TASK REQUIREMENTS
Note each line in the data holding the string "will" and report it.

[Collected data]
_ _ _
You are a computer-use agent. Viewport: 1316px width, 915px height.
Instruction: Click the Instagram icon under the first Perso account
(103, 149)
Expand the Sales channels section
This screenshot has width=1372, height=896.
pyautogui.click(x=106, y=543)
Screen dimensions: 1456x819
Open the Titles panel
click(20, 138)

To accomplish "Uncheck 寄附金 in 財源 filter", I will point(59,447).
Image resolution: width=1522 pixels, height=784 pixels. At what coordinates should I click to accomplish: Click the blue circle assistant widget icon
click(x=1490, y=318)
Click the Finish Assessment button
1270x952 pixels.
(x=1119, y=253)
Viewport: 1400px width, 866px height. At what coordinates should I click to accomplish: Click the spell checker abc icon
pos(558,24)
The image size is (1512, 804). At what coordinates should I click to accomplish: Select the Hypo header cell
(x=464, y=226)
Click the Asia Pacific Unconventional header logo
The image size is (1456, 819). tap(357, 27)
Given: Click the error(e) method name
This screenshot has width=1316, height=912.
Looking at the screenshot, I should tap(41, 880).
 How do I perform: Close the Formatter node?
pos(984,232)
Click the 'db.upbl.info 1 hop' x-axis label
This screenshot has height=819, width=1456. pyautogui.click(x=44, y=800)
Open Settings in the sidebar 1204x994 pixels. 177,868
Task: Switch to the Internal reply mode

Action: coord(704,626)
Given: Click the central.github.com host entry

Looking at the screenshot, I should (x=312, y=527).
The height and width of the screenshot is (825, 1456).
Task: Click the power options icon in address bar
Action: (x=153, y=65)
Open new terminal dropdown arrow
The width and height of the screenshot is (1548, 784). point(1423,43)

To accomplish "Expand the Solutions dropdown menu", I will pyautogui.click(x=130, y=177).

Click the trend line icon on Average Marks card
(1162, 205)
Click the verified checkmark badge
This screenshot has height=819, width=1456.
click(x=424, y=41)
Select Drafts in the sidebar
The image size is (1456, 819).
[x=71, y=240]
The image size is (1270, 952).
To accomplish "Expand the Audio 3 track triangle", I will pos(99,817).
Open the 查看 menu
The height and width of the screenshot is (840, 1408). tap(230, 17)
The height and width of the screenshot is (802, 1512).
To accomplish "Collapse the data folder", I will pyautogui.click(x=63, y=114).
_ _ _
RESULT OF THIS EXERCISE
To accomplish "Uncheck 寄附金 in 財源 filter", I will point(59,447).
To accomplish "Expand the Solutions dropdown menu", I will pyautogui.click(x=130, y=177).
To accomplish "Expand the Audio 3 track triangle", I will pos(99,817).
To accomplish "Collapse the data folder", I will pyautogui.click(x=63, y=114).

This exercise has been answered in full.